How to use regexp query filter in ElasticSearch Source Filtering?


(Srikanth) #1

For given below test data of ElasticSearch index, how do we eliminate the field name(s) containing UUID?
Can we make use of regular expressions here? Per my understanding, regexp will match the values but not keys.

{
"_index": "twitter",
"_type": "test_data",
"_id": "05ed7d0d-ec9e-4e48-a5a3-cdef11e7be28",
"_score": 8.843938,
"_source": {
"test_data-created_time": 1485858118,
"test_data-status": 1,
"cluster-05ed7d0d-ec9e-4e48-a5a3-cdef11e7be28": "ElasticSearch"
}
}

I am able to achieve this requirement with below query, but there are many fields matching UUID as part of field name. Anyone have better thoughts on how to take this forward?

GET /twitter/test_data/_search
{
"_source": {
"excludes": [
"cluster-05ed7d0d-ec9e-4e48-a5a3-cdef11e7be28"
]
}
}


(David Pilato) #2

May be use https://www.elastic.co/guide/en/elasticsearch/reference/6.2/mapping-field-names-field.html


(Srikanth) #3

Can we use regex to exclude the list of fields from "_field_names"?


(David Pilato) #4

Do you mean excluding documents that have that field?


(Srikanth) #5

Hi David, it is not excluding the document altogether.. but only excluding the matching fields from output. The better way to put the question is as follows.

Can we exclude the fields "cluster-05ed7d0d-ec9e-4e48-a5a3-cdef11e7be28", "cluster-05ed7d0d-ec9e-4e48-a5a3-cdef11e7be28_1" and "cluster-05ed7d0d-ec9e-4e48-a5a3-cdef11e7be28_2" while querying using regex in "_field_names"?

Given Input:
{
"_id": "05ed7d0d-ec9e-4e48-a5a3-cdef11e7be28",
"_index": "cluster",
"_type": "cluster_info",
"_score": 8.843938,
"_source": {
"cluster-created_time": 1485858118,
"cluster-status": "active",
"cluster_uuid": "05ed7d0d-ec9e-4e48-a5a3-cdef11e7be28",
"cluster-05ed7d0d-ec9e-4e48-a5a3-cdef11e7be28": "abc",
"cluster-05ed7d0d-ec9e-4e48-a5a3-cdef11e7be28_1": "pqr",
"cluster-05ed7d0d-ec9e-4e48-a5a3-cdef11e7be28_2": "xyz"
}
}

Desired Output:
"hits": {
"total": 2,
"max_score": 1,
"hits": [
{
"_id": "05ed7d0d-ec9e-4e48-a5a3-cdef11e7be28",
"_index": "cluster",
"_type": "cluster_info",
"_score": 1,
"_source": {
"cluster-created_time": 1485858118,
"cluster-status": "active",
"cluster-uuid": "05ed7d0d-ec9e-4e48-a5a3-cdef11e7be28"
}
}
]
}


(David Pilato) #6

So you are probably looking for https://www.elastic.co/guide/en/elasticsearch/reference/6.2/search-request-source-filtering.html


(Srikanth) #7

Thanks for the reply David. I am relatively new to ES and coping up with ES tech terminologies.

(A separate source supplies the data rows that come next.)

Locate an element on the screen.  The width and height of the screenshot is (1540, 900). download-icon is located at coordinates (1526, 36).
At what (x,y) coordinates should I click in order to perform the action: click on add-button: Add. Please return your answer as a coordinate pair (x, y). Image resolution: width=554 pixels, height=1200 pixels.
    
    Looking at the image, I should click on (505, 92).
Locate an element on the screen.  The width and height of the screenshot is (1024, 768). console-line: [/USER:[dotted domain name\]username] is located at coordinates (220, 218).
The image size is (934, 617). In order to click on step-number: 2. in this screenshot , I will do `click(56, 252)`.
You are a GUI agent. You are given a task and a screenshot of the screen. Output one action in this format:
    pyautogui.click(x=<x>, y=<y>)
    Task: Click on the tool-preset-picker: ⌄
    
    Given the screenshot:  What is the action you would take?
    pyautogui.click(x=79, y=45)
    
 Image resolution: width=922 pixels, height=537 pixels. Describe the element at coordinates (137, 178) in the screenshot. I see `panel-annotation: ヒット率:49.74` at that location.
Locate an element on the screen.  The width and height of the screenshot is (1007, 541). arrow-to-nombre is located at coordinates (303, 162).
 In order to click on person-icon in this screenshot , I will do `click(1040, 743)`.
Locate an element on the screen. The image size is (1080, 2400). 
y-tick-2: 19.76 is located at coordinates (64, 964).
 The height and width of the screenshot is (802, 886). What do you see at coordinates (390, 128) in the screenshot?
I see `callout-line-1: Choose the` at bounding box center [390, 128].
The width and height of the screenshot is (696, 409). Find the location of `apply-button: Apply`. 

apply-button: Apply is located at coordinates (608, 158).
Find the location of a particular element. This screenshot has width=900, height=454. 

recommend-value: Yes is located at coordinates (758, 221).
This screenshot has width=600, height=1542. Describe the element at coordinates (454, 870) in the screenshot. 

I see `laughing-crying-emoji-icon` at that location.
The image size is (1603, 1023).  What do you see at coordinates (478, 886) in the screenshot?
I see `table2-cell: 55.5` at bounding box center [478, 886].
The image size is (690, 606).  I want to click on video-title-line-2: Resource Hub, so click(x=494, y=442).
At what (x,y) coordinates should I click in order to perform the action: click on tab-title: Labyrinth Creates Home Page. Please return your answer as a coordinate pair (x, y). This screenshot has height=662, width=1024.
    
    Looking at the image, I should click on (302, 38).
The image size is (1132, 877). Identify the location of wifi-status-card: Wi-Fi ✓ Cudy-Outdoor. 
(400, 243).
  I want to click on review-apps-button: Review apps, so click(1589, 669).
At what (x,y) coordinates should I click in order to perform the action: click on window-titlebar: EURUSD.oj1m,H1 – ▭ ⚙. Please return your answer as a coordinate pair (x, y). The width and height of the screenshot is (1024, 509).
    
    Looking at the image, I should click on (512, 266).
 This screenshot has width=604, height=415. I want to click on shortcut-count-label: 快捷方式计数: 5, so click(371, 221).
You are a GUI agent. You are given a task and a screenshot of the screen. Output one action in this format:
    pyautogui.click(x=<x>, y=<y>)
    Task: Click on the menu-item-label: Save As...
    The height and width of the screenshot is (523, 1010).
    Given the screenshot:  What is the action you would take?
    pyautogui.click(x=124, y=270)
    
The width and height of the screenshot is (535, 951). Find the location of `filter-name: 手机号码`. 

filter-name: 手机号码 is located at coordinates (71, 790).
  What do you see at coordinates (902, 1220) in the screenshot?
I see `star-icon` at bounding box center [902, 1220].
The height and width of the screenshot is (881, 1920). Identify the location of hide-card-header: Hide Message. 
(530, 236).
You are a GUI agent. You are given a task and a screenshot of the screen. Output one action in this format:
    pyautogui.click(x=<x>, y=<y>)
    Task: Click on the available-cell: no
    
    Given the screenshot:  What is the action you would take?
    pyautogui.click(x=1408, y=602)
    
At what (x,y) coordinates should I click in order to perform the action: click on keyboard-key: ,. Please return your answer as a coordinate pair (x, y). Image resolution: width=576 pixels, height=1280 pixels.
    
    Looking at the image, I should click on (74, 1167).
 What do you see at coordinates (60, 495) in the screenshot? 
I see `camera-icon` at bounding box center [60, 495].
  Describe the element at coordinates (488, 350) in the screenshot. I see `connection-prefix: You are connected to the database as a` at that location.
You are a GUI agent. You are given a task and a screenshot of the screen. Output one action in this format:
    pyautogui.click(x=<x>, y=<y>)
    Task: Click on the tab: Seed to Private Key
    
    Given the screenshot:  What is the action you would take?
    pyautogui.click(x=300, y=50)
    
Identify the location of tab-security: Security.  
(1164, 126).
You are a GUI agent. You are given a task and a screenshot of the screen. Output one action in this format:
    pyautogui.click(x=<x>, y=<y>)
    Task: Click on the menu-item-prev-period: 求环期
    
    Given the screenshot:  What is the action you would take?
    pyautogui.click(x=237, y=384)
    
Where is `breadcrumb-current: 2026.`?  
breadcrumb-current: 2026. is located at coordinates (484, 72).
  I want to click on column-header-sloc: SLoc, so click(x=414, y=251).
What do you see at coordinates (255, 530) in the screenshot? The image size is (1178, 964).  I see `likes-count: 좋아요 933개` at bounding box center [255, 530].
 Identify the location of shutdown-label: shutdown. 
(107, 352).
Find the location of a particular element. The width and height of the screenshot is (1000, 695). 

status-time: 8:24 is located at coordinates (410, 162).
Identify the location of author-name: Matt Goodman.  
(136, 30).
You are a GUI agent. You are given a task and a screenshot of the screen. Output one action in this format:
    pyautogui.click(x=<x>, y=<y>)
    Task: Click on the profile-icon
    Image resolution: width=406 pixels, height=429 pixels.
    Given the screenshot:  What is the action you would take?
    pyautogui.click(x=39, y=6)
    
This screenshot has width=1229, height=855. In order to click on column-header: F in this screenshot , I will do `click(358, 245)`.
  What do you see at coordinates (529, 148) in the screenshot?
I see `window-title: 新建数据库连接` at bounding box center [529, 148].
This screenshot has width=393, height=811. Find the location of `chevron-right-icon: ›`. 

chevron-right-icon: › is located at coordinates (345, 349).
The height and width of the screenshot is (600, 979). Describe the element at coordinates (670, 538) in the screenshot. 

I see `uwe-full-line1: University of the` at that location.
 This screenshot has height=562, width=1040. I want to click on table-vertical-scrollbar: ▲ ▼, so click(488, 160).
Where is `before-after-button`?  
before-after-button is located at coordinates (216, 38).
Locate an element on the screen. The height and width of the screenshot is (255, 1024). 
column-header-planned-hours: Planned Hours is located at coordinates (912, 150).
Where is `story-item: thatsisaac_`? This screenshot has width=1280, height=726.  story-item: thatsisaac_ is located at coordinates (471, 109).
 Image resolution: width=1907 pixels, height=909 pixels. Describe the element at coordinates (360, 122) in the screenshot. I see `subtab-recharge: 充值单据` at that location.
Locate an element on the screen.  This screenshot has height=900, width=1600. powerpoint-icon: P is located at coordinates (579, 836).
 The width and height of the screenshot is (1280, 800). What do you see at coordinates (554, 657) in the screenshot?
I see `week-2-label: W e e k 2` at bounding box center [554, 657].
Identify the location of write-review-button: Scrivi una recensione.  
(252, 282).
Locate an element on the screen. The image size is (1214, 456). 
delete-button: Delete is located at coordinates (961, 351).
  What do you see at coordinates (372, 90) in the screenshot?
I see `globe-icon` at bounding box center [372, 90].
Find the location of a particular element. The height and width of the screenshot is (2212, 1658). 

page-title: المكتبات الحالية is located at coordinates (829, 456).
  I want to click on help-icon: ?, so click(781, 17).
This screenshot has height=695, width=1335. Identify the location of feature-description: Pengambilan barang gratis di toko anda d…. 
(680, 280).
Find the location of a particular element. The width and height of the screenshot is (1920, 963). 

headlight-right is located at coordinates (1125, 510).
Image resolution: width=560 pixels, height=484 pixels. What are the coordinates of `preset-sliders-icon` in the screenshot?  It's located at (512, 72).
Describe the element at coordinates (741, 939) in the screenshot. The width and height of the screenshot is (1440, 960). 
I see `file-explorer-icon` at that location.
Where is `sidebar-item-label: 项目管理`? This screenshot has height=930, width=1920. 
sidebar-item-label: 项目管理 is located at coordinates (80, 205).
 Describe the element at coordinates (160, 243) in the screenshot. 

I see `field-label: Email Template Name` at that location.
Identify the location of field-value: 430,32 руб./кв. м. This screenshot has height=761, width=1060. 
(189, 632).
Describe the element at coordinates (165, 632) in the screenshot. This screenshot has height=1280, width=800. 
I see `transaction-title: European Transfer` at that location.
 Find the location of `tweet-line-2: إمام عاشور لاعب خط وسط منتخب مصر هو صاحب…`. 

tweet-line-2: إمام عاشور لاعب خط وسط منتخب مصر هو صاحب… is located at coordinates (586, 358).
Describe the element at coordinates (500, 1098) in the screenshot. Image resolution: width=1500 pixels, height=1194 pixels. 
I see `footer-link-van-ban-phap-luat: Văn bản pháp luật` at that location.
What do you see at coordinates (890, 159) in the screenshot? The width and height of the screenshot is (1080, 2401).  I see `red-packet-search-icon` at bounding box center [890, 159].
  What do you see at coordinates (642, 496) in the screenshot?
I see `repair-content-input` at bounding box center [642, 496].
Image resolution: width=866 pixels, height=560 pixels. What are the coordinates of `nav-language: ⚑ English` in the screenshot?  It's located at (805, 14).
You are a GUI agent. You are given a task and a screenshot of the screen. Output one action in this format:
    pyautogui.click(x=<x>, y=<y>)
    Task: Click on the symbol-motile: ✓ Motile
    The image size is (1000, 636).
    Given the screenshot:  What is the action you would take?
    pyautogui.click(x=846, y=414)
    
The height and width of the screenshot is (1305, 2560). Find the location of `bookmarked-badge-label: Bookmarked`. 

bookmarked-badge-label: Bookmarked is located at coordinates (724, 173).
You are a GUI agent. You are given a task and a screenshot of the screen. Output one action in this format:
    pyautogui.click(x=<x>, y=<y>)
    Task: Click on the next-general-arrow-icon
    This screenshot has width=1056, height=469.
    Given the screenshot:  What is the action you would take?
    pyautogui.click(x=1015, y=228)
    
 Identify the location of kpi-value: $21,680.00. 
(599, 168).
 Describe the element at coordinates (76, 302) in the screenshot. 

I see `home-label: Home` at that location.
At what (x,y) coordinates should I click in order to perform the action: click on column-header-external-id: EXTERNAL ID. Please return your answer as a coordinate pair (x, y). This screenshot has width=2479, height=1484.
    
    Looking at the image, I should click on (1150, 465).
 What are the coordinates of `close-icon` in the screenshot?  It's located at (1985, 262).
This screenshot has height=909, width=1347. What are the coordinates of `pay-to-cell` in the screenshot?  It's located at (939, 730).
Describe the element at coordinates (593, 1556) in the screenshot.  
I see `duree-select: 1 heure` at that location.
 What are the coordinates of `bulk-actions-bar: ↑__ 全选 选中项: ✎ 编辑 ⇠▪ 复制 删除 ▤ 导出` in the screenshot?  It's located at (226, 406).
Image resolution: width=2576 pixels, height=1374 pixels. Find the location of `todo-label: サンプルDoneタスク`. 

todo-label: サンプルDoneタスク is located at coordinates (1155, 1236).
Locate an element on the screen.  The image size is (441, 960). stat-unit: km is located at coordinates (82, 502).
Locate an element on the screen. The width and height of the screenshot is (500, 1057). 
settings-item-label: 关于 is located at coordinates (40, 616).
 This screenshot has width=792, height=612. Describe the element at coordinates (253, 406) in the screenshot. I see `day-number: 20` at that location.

Below query is giving partial solution as there are few other fields conflicting: "cluster-*-*-*-*-*"

GET /twitter/test_data/_search
{
  "_source": {
    "excludes": [
    "cluster-*-*-*-*-*"
    ]
  }
}

Instead, using this regex "cluster-[0-9a-f]{8}-[0-9a-f]{4}-[0-9a-f]{4}-[0-9a-f]{4}-[0-9a-f]{12}" is not giving the results though.
Any idea why this regex is not accepted as part of source filtering excludes pattern
Or, are there any ways to make this regex work as part of excludes pattern?


(David Pilato) #8

I think only wildcards are supported not regex.

May be you should better do that on your application level.


(system) #9

This topic was automatically closed 28 days after the last reply. New replies are no longer allowed.